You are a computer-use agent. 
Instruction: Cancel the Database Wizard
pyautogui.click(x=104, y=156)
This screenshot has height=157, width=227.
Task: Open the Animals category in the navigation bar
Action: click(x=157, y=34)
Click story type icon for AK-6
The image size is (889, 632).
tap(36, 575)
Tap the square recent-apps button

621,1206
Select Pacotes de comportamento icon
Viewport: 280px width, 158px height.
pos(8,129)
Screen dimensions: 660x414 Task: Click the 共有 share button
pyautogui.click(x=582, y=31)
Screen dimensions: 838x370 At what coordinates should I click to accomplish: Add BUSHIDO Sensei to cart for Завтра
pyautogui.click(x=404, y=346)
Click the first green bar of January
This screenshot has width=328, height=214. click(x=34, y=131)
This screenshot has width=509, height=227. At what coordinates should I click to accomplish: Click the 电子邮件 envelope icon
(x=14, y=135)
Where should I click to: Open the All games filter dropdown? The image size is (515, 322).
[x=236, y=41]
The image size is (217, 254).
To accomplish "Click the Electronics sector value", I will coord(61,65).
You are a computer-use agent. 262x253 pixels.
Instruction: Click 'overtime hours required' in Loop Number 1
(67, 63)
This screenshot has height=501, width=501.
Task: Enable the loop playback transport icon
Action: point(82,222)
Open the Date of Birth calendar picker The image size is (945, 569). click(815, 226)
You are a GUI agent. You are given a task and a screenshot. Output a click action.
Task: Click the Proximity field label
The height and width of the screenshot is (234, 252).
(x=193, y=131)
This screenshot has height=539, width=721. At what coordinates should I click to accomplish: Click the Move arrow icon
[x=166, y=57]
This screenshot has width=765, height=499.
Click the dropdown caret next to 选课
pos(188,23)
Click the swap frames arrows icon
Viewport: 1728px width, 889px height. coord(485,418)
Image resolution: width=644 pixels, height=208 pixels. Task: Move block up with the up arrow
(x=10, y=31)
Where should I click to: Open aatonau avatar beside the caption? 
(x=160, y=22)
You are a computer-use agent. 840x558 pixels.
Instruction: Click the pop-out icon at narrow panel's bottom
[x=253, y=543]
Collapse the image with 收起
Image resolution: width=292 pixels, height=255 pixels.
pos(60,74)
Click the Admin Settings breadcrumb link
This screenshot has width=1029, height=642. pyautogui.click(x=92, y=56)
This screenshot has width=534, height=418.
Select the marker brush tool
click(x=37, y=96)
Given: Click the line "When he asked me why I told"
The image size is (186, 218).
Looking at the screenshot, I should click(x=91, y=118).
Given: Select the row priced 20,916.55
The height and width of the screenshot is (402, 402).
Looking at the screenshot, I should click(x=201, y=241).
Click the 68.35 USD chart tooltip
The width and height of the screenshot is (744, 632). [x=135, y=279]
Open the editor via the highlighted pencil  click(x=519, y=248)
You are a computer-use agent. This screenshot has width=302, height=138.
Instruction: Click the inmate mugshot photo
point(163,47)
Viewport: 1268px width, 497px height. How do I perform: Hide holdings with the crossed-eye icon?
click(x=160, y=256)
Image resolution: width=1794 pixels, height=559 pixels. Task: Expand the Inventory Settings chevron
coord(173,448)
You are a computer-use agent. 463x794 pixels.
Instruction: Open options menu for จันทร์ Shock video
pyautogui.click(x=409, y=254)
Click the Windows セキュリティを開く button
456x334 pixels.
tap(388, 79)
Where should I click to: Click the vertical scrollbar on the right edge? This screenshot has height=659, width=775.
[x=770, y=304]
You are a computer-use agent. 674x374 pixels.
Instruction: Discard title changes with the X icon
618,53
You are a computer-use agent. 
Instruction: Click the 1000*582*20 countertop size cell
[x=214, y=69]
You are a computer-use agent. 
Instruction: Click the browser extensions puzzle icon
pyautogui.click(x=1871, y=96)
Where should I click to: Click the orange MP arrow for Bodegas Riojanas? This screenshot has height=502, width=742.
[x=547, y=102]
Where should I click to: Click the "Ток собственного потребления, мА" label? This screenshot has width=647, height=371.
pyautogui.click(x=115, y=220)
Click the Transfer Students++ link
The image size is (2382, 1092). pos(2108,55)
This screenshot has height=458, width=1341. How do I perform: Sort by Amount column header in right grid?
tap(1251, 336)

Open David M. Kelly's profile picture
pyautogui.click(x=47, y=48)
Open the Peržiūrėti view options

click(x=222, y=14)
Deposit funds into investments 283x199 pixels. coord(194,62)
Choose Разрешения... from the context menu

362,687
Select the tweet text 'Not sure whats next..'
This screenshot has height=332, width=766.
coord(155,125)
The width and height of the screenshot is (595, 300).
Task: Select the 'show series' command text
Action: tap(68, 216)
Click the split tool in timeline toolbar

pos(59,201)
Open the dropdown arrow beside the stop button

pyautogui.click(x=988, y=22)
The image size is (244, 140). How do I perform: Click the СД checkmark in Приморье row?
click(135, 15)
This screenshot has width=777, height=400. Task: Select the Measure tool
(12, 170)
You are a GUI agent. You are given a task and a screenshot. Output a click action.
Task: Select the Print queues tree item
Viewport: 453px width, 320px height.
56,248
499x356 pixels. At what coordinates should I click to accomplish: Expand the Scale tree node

TO DO:
The response should hold only an exact repeat of the lines from the one with "Where should I click to: Click the orange" to the final line of the listing above.

RESPONSE AREA:
Where should I click to: Click the orange MP arrow for Bodegas Riojanas? This screenshot has height=502, width=742.
[x=547, y=102]
Where should I click to: Click the "Ток собственного потребления, мА" label? This screenshot has width=647, height=371.
pyautogui.click(x=115, y=220)
Click the Transfer Students++ link
The image size is (2382, 1092). pos(2108,55)
This screenshot has height=458, width=1341. How do I perform: Sort by Amount column header in right grid?
tap(1251, 336)

Open David M. Kelly's profile picture
pyautogui.click(x=47, y=48)
Open the Peržiūrėti view options

click(x=222, y=14)
Deposit funds into investments 283x199 pixels. coord(194,62)
Choose Разрешения... from the context menu

362,687
Select the tweet text 'Not sure whats next..'
This screenshot has height=332, width=766.
coord(155,125)
The width and height of the screenshot is (595, 300).
Task: Select the 'show series' command text
Action: tap(68, 216)
Click the split tool in timeline toolbar

pos(59,201)
Open the dropdown arrow beside the stop button

pyautogui.click(x=988, y=22)
The image size is (244, 140). How do I perform: Click the СД checkmark in Приморье row?
click(135, 15)
This screenshot has width=777, height=400. Task: Select the Measure tool
(12, 170)
You are a GUI agent. You are given a task and a screenshot. Output a click action.
Task: Select the Print queues tree item
Viewport: 453px width, 320px height.
56,248
499x356 pixels. At what coordinates should I click to accomplish: Expand the Scale tree node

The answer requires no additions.